We thank the reviewer for this suggestion. We have performed a mediation analysis that treats PMI as the mediator and tests the direct and indirect effect of mtDNAcn on mortality. We have included the results as Appendix 1-table 4. We have also summarized the results in the supplementary information:

“We used causal mediation analysis to test the indirect effect of mtDNAcn on mortality via PMI as a mediator. The indirect effect estimate showed that the effect of mtDNAcn on mortality is not mediated through PMI. We tested for the significance of the indirect effect using 5000 bootstrap samples and it was not statistically significant (p-values = 0.355 and 0.963, respectively for BLSA and SardiNIA). See Appendix 1-table 4 for more details.”

6. Previous studies have shown that mtDNAcn are potentially mediated by hormonal levels and thus menopause. Given the mean age of 57 in the SardiNIA cohort, the authors should investigate in more detail the potential confounding effects of menopause in women.

We thank the reviewer for this suggestion. In response, we have investigated menopausal status as a potential confounder on mtDNAcn. We found that there was no significant difference between the mtDNAcn of pre-menopausal and menopausal women (p-value = 0.56; a plot as shown in Appendix 1-figure 9). The results show that menopause had no effect on mtDNAcn in the SardiNIA cohort. Also, we ran two association models between mtDNAcn and NEO PI-R traits in women, with and without adjustment for the effect of menopause status (both models adjusted for the effect of age, sequence coverage, WBC, platelet count, and percentages of major types of leukocytes). The results are shown in the supplementary information in Appendix 1-table 5. The results show that menopause status does not affect the association between mtDNAcn and personality: the effect sizes and p-values were almost the same in both models for all the traits.

7. The only personality trait (out of the big five) available in the UK Biobank is neuroticism. Since the authors found that most of their associations are significant for this complex, I would strongly suggest they try to replicate their findings in patients from the UK Biobank which have both, genome-wide sequencing data as well the summary score of neuroticism (Data-Field 20127).

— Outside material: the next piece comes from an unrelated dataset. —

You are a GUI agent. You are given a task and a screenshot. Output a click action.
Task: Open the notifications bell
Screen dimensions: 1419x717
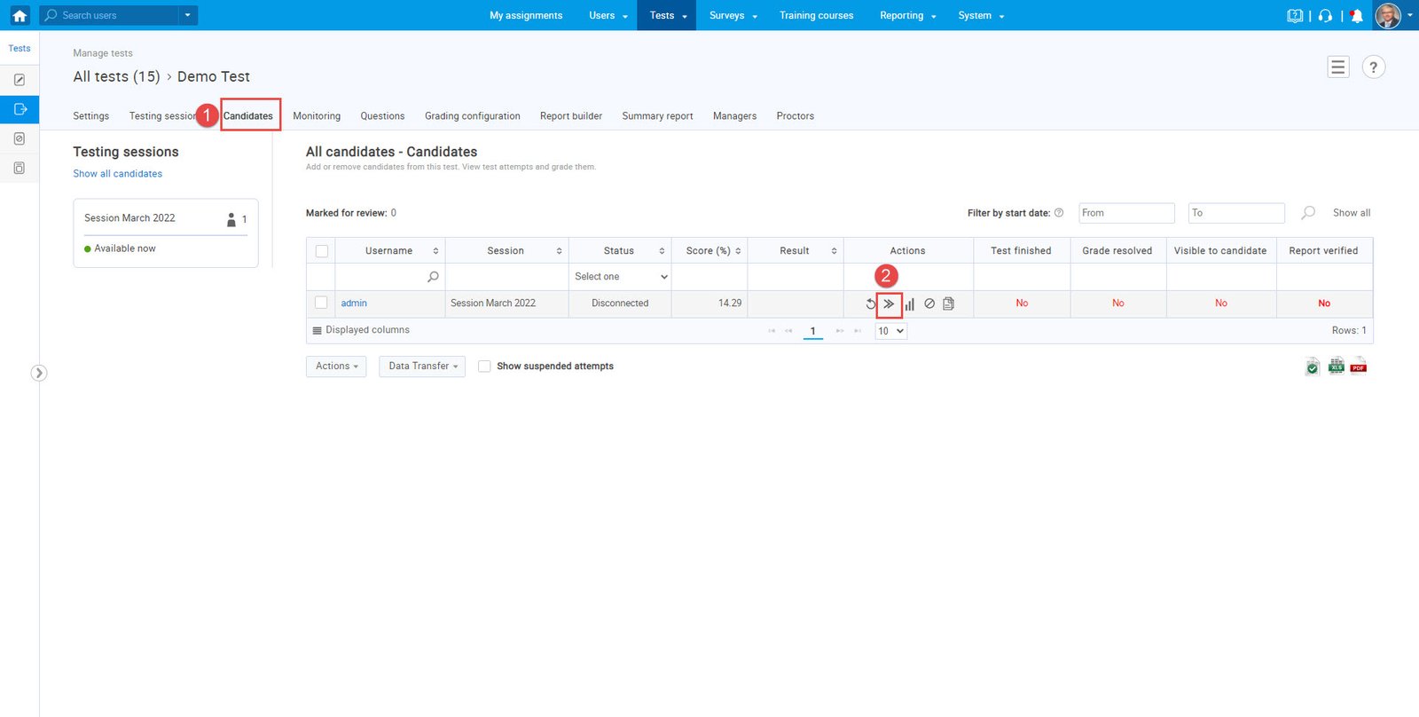point(1356,16)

We thank the reviewer and agree that a further extension of our findings to a larger cohort like the UK Biobank would be a natural next step for this study. However, the current study already provides replication of the results in two independent cohorts, and thus we prefer to retain the focus on these cohorts. The reasons include:

1) We have found the association between mtDNAcn and neuroticism traits in two independent cohorts for which neuroticism traits were measured in exactly the same way (using the NEO PI-R Inventory with 48 items). In contrast, the UK Biobank participants were assessed for neuroticism with 12 items, and the measurements were therefore different. Furthermore, the UKB did not assess the other personality factors or facets, and we could not perform most of the analyses presented in this manuscript.

2) An analysis of UK Biobank data in this current study is a logistical challenge. In addition to gaining access to UK Biobank data, we would also have to calculate the mtDNAcn for UK Biobank participants with whole-genome sequencing data (currently for 200,000 participants) – which would be computationally expensive and require considerable time and effort by staff who are now differently tasked.

Therefore, we believe that the replication in two independent cohorts meets the criterion for publication of a first report.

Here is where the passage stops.